Marine Le Pen, selon la dernière enquête IFOP pour Le Journal du DIDANCEa dirigé les enquêtes avec un soutien de 37% aux élections présidentielles qui auront lieu dans les deux ans. La première enquête après la phrase du leader ultra-droit, réalisée par le Harris Institute for RTL, offre une image sans changements dans le paysage politique du pays. Jordan Bardella, 29 ans, rassemble entre 35% et 36% du soutien (selon qui était son adversaire). Il résulte de loin (entre 23% et 25%) l'ancien Premier ministre conservateur Edouard Philippe.
Pour l'historien Benoît Pelstrandi, « le problème est que Jordan Bardella sera à peine 327 ans en 2027 et manque d'expérience. Cela pourrait nuire à sa candidature bien qu'il soit vrai que dans d'autres pays du monde, nous observons cette tendance: la concurrence ne compte plus. »
Bardella peut bénéficier de la frustration de ceux qui croient que les 13 millions d'électeurs de Marine Le Pen pour voter pour elle dans la présidence seront privés. Ou peut-être que le mouvement favorise une renaissance des républicains, et en fait certains ont déjà rendu public leur peine à Marine Le Pen comme Laurent Wauquie.

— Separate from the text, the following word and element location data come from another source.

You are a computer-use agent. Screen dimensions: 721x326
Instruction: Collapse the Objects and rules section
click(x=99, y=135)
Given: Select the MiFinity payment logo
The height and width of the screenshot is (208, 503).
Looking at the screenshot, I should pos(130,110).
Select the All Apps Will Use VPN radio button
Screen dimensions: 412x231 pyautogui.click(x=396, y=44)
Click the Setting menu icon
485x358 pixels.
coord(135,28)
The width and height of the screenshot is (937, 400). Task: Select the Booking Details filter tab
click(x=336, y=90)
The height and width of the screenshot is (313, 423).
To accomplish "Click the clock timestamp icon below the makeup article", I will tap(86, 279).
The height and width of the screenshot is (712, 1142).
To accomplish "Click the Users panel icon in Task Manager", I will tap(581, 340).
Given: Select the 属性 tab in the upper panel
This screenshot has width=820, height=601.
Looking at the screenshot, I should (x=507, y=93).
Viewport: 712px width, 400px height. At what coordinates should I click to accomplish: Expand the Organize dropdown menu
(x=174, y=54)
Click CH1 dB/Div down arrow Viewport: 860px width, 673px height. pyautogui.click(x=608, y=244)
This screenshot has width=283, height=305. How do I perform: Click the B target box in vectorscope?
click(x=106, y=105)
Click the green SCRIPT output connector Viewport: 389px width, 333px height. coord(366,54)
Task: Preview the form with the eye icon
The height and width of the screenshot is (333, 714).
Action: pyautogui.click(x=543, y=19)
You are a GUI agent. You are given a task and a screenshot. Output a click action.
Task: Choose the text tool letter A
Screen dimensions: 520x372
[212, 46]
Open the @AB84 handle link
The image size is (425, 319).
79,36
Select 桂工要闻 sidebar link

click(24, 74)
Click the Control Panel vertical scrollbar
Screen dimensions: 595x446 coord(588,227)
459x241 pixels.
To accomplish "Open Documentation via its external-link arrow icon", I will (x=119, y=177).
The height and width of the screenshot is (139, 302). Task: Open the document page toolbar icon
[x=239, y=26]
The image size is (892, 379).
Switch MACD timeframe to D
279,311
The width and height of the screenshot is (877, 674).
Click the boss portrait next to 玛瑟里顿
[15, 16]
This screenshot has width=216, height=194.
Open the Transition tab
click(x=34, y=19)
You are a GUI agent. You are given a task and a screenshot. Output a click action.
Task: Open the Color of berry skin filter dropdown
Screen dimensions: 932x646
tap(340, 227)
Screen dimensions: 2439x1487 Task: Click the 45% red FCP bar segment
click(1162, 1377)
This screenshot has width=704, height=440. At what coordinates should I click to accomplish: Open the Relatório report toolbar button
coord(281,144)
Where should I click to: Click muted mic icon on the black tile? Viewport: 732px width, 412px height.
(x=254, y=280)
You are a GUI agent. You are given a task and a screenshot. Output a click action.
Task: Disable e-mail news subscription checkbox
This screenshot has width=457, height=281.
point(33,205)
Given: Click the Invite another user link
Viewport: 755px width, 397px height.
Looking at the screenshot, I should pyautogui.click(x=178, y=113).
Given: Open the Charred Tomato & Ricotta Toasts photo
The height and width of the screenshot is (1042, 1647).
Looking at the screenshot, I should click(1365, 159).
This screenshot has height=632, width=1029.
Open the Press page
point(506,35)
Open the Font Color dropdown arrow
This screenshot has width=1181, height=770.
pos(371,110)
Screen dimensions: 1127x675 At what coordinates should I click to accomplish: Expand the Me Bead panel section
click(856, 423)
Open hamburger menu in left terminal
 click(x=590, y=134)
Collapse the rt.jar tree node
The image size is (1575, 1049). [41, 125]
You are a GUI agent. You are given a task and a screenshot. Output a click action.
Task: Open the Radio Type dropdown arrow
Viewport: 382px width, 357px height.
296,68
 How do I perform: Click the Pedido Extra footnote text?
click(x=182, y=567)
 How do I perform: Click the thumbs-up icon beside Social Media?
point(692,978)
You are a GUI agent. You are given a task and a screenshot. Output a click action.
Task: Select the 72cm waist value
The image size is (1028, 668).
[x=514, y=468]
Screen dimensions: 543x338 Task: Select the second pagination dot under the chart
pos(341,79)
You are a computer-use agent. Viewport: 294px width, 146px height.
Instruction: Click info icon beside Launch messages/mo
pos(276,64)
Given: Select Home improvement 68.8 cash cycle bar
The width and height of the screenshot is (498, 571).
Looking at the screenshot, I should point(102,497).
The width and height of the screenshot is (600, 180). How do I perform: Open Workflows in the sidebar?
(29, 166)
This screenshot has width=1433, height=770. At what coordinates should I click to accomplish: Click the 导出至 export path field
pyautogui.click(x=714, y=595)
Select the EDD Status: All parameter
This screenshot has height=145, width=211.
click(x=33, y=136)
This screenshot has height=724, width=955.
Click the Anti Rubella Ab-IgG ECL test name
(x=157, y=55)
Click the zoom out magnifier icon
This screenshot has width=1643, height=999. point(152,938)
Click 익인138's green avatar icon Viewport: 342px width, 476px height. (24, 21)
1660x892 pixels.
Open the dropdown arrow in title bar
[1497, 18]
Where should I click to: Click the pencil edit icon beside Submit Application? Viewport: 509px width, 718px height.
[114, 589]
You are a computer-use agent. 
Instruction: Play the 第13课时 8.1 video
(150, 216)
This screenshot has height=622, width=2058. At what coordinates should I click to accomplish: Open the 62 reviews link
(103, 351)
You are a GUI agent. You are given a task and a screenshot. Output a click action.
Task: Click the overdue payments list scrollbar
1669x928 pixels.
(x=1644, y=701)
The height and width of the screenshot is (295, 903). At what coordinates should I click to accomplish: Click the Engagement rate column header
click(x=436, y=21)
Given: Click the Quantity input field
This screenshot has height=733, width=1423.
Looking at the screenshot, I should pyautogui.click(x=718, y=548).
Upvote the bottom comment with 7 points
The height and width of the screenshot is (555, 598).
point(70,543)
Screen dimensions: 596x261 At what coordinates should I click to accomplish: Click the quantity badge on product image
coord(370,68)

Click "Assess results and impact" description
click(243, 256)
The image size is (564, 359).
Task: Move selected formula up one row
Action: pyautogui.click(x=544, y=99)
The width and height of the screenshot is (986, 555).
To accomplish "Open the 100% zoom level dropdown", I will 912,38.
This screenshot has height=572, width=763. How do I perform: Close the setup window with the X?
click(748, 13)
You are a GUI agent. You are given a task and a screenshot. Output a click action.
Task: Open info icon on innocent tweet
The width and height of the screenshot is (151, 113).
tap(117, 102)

La colère à l'Assemblée nationale
L'option que Marine Le Pen pourrait gérer est de provoquer une réponse sociale qui conduit à l'Assemblée nationale à modifier la loi, bien qu'elle reste à voir si elle s'appliquera rétroactivement.
Fait intéressant, Marine Le Pen, qui est toujours adjoint et chef du groupe parlementaire, pourrait se venger des requêtes de censure contre le gouvernement. La crise politique pourrait être aggravée rapidement si Pen décidait de renverser le gouvernement de Bayroun, bien qu'il aurait besoin des votes de la gauche, très critique avec la politique économique.
De l'été, il pourrait déjà y avoir de nouvelles élections. Marine Le Pen ne pouvait pas sembler être re-élection en tant que député, mais si son groupe obtient la majorité pourrait être le Premier ministre.